# REQUIREMENT 1:
From the commentary on government and politics, extract the passage starting with "What we achieved" and going on through "hardest to-do list.".
# REQUIREMENT 2:
According to the Philip Howard excerpt in the commentary on government and politics, why were detailed rules and objective legal proceedings put in place of individual responsibility? Explain in one to three sentences.
(Beginning of TEXT FOR ANALYSIS)
The Rule of Nobody; Time to Start Thinking; Independent Voters

Real People, Not Regulations, Are the Key to Accountability

Excerpt from the continuing work of Philip Howard.

“How government became a deviant subculture is a story of good intentions gone awry. We tried to avoid government abuse by replacing individual responsibility with detailed rules and objective legal proceedings. Never again would officials play favorites or indulge personal prejudices. Government would be an efficient assembly line.

What we achieved instead was what philosopher Hannah Arendt called ‘the rule of Nobody.’ Instead of an automated assembly line, government became a bureaucratic jungle, with all the pathologies of a culture without responsibility or accountability: savage politics disconnected from actual accomplishment; hyper-inefficiency; and a universal sense of powerlessness, causing a downward spiral of selfishness and cynicism. ‘Nothing is impossible,’ one public employee observed, ‘until it is sent to a committee.’” – Philip K. Howard

 Time to Start Thinking: America in the Age of Descent by Edward Luce

I just finished listening to it and found it very worthwhile. Perhaps the world’s longest and hardest to-do list.

Here are links to an NYT review by Jonathan Rauch and an excerpt.

“Luce is British, but he has lived and worked in the United States for years (as a columnist for The Financial Times and a speechwriter in the Clinton administration’s Treasury Department). He knows the country well, and he wishes it well, too. A result is that he leavens his yearning for smarter, more nimble government with a realism not always found among Europeans. He recognizes that the accumulation of interest groups guarding the status quo, and the remarkable increase in partisan polarization (especially on the right), are structural changes, difficult, at best, to reverse. No politician wielding cries of “Change!” — whether that politician is named Obama or Gingrich — can make decades’ worth of governmental and political sclerosis go away.”

 Independent Voters Are Key So Who Are They?

Almost as many flavors of independents as Baskin Robbins. Somehow, “deliberator” isn’t very catchy but the symptoms of deliberator-ness definitely fit. Here are some excerpts and a link.
(End of TEXT FOR ANALYSIS)
(Beginning of ENTRIES PROVIDED)
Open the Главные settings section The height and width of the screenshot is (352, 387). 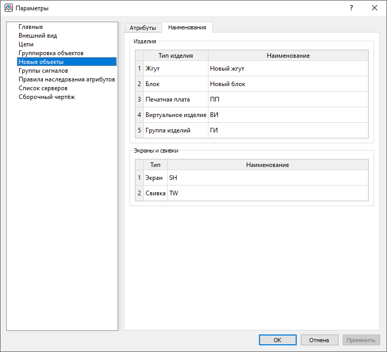(30, 27)

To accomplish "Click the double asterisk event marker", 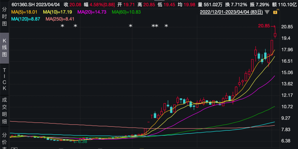I will [x=155, y=26].
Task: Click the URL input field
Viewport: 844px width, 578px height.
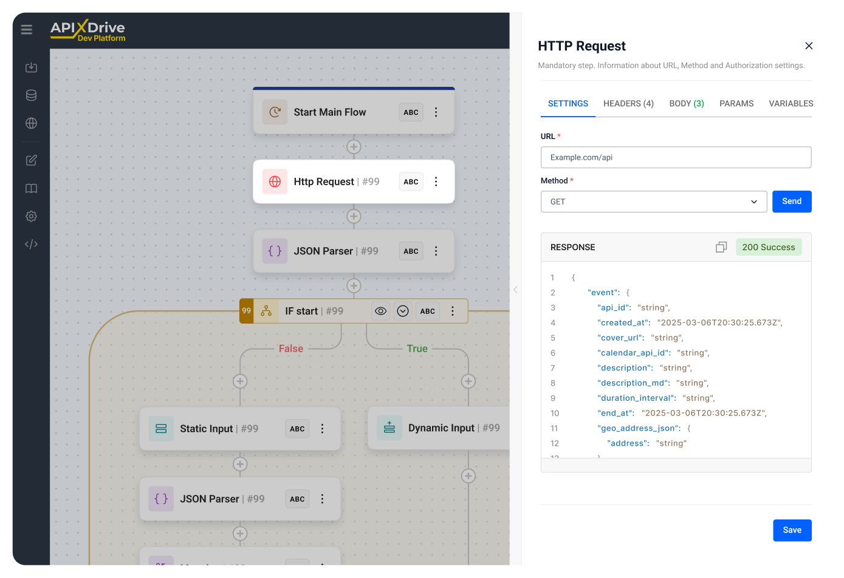Action: coord(676,157)
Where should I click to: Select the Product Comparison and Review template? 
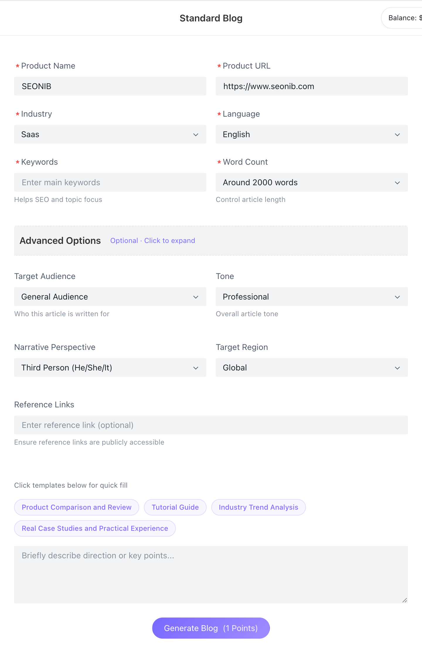tap(76, 507)
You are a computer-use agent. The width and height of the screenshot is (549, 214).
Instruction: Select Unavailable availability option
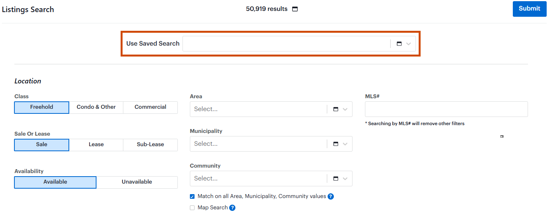(137, 182)
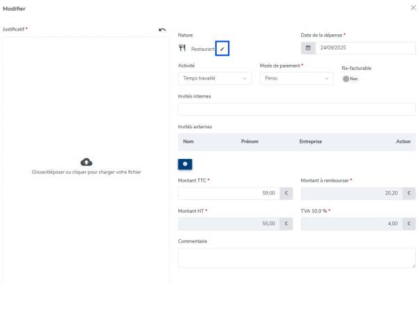Viewport: 418px width, 311px height.
Task: Click the cloud upload icon
Action: [x=86, y=162]
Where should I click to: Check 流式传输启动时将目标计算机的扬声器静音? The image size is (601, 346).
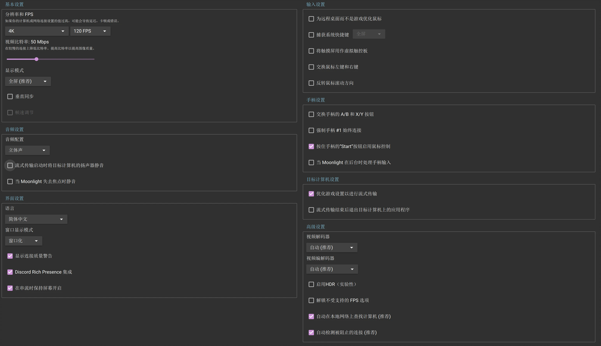(x=10, y=165)
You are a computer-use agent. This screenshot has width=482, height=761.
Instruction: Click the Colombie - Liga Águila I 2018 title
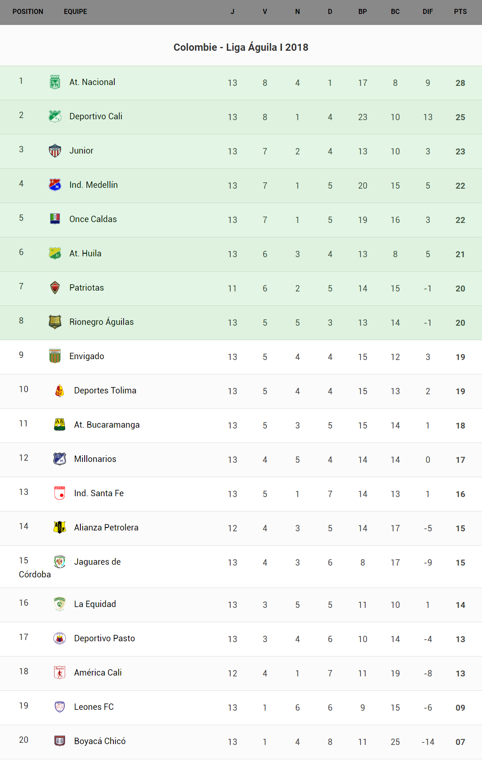(x=241, y=47)
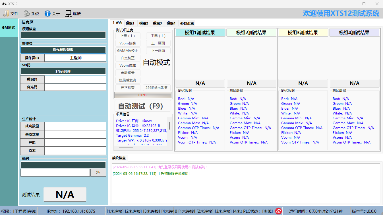Click the red PLC offline status icon

pos(278,211)
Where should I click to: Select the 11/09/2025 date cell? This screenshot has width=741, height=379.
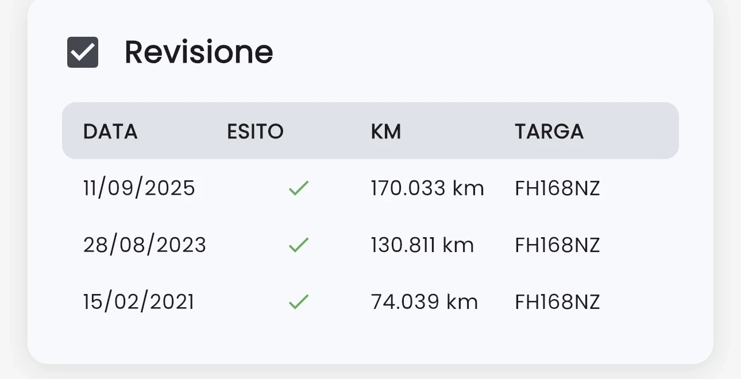[x=139, y=188]
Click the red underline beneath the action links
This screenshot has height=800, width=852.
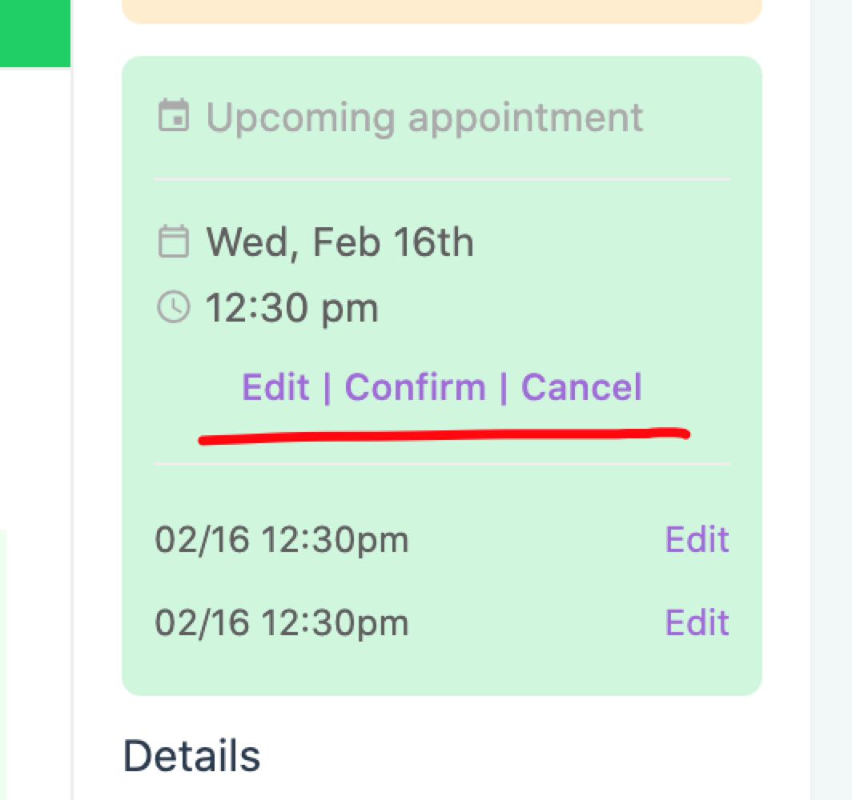[x=444, y=435]
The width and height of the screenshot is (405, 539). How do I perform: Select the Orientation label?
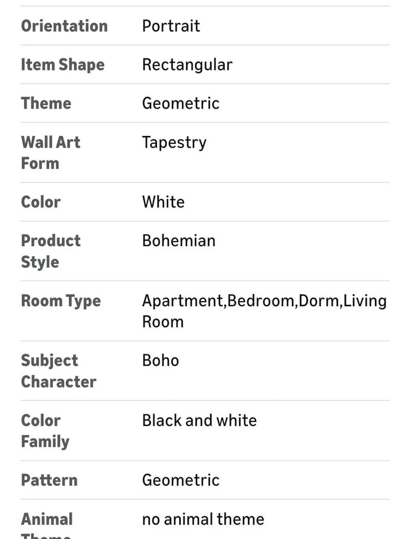(x=64, y=26)
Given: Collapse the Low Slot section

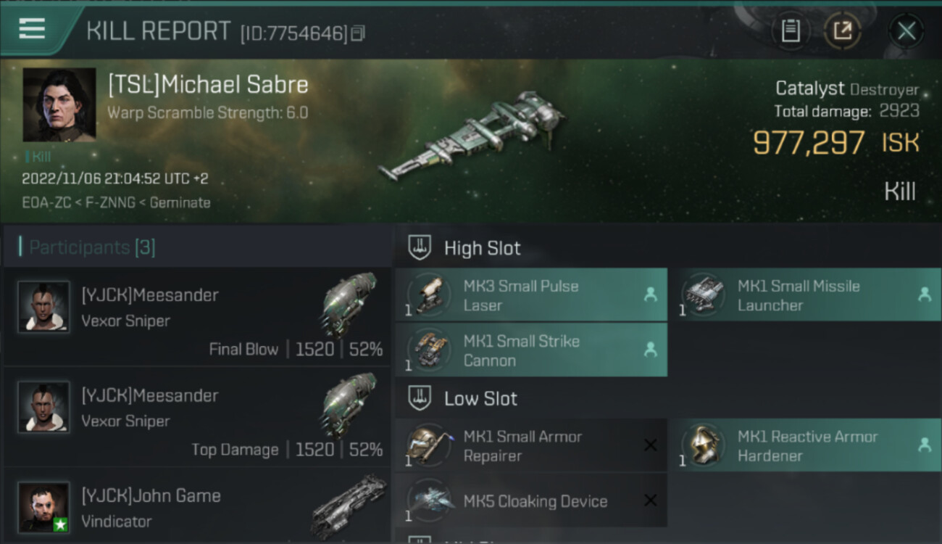Looking at the screenshot, I should coord(420,398).
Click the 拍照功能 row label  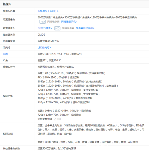pyautogui.click(x=8, y=134)
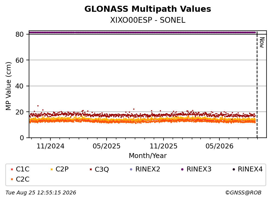Click the C2P legend marker
The width and height of the screenshot is (272, 201).
pos(51,170)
(End of ENTRIES PROVIDED)
# OUTPUT 1:
What we achieved instead was what philosopher Hannah Arendt called ‘the rule of Nobody.’ Instead of an automated assembly line, government became a bureaucratic jungle, with all the pathologies of a culture without responsibility or accountability: savage politics disconnected from actual accomplishment; hyper-inefficiency; and a universal sense of powerlessness, causing a downward spiral of selfishness and cynicism. ‘Nothing is impossible,’ one public employee observed, ‘until it is sent to a committee.’” – Philip K. Howard

 Time to Start Thinking: America in the Age of Descent by Edward Luce

I just finished listening to it and found it very worthwhile. Perhaps the world’s longest and hardest to-do list.

# OUTPUT 2:
Detailed rules and objective legal proceedings replaced individual responsibility in an attempt to avoid government abuse. The aim was that officials would never again play favorites or indulge personal prejudices, and that government would run like an efficient assembly line.